_REQUESTS:_
a - In the forum discussion about the county clerk, give the passage between "I’d also like" and "position of trust.", inclusive, again, with "donation" swapped for "contribution".
b - According to the forum discussion about the county clerk, what method assures that you send only what you intend to send?
c - Write what comes next in the forum discussion about the county clerk, starting after its final sentence.

_SOURCE TEXT:_
▼▼▼

I’d also like to make a signigicant donation all the democratic primary campaigns for the Rowan County County Clerk (knock her out of the party’s candidate) and to the Democratic and Republican candidates for the same office in the general election (assuming she tries to run as an independent). Anything to eject her from that position of trust.

6 Likes

Is there anyone out there totaling the cost of all these legal bills these uncivil servants run up? If I was in her district, I’d be pretty pissed to know how much she was costing me as a taxpayer.

8 Likes

I don’ t know if the cost is reasonable but I can see the motive for not sending electronic documents.

Electronic docs are notorious for meta-data, if you forward 6000 emails who knows what attachments with confidential information you’re attaching? If you print & scan you can be assured that you’re only sending what you intend to send.

▲▲▲

_PROVIDED DATA:_
▼▼▼

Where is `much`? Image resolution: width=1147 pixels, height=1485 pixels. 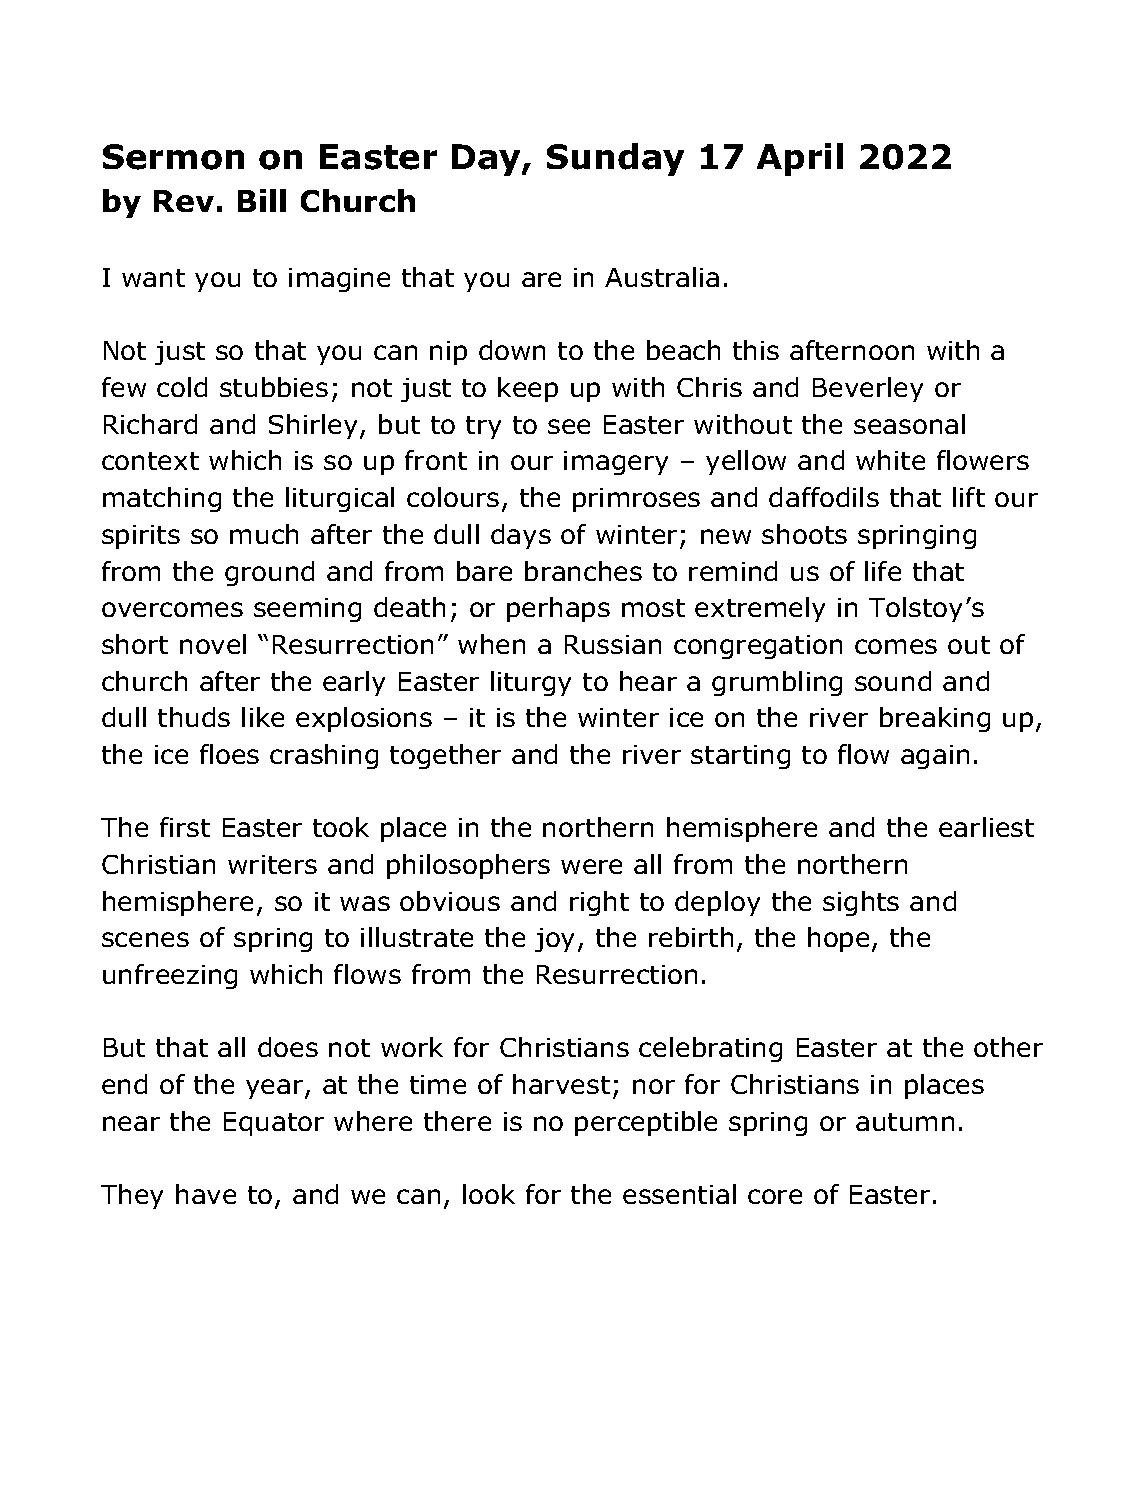 much is located at coordinates (264, 534).
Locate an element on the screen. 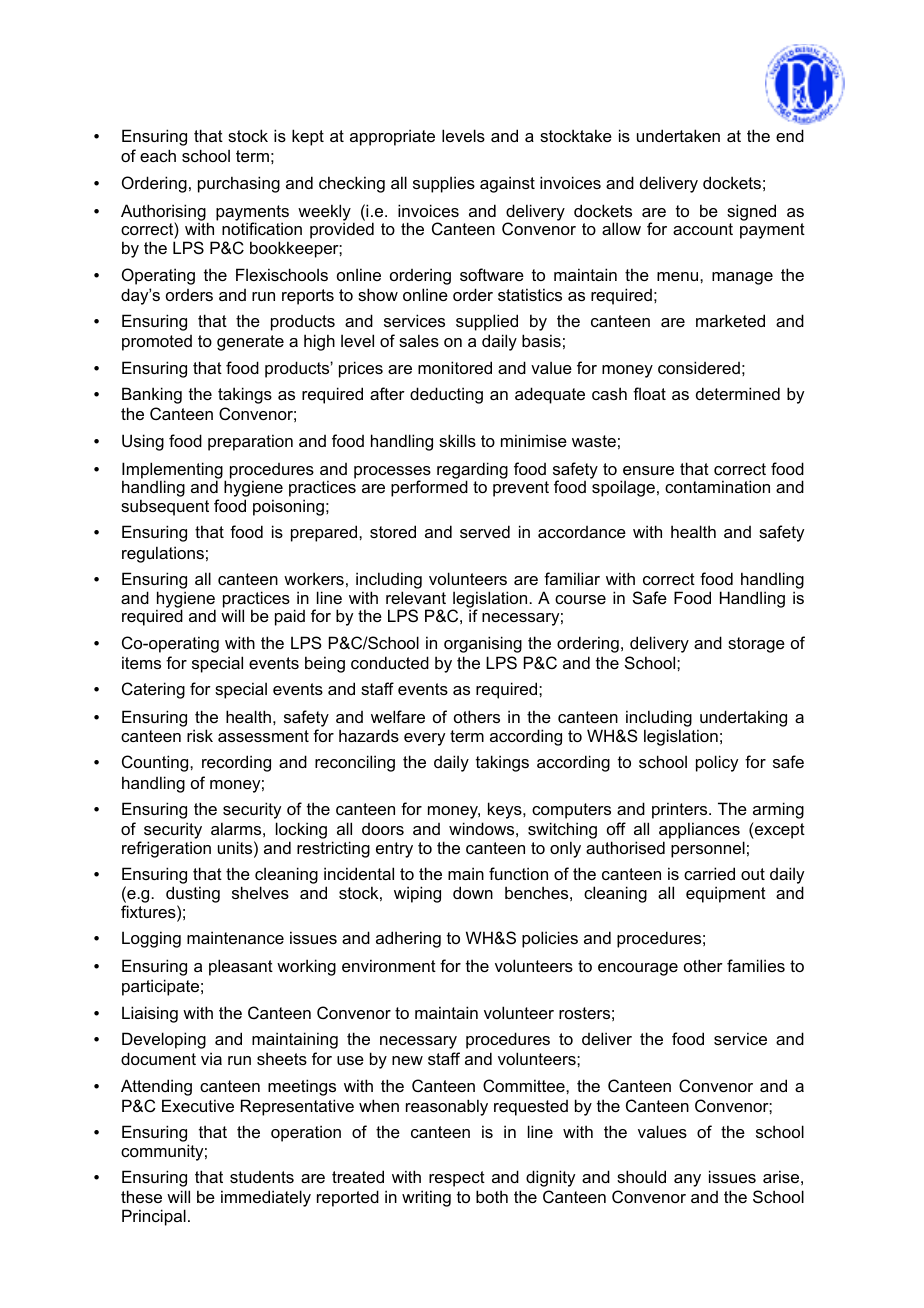  families is located at coordinates (756, 965).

▲▲▲

_ANSWERS BELOW:_
a -
I’d also like to make a signigicant contribution all the democratic primary campaigns for the Rowan County County Clerk (knock her out of the party’s candidate) and to the Democratic and Republican candidates for the same office in the general election (assuming she tries to run as an independent). Anything to eject her from that position of trust.

b - Printing and scanning the documents.

c -
3 Likes

As a qualified ITologist; I say unto thee that he who casts a digital document into the fallen analog world only to re-digitize it shall, without recourse, be consigned unto the special hell forever.

22 Likes

All I can say is I am glad I don’t have a job where random people can request to see all of my email. Not excusing Kim Davis: when you sign up to be a public servant, that is part of the deal, but I am glad I don’t have to worry about that.

4 Likes

Hate to break it to you but if and when your company gets sued (and in America with the majority of the world’s lawyers, it’s when) there’s a great chance random people will be reading your emails.

That’s why your company has a clear and easily implemented email retention policy and automated ability to clean up outdated or trivial email. Your company does have that, right?

12 Likes

Never attribute to malice what can be adequately explained by incompetence.

11 Likes

but what do you do when the person in question is unquestionably malicious and only potentially incompetent?

11 Likes

There’s another more elegant solution. I get why simply forwarding them en-mass is not appropriate, but you can print them to PDF (rather than to paper) and the meta data is stripped (Not so much if you convert them to PDF). Bundle the PDFs and email them. No faxing required. Who even has a fax?

12 Likes

And here I thought those two options were interchangeable. I’ve learned my new thing for the day. Thank you!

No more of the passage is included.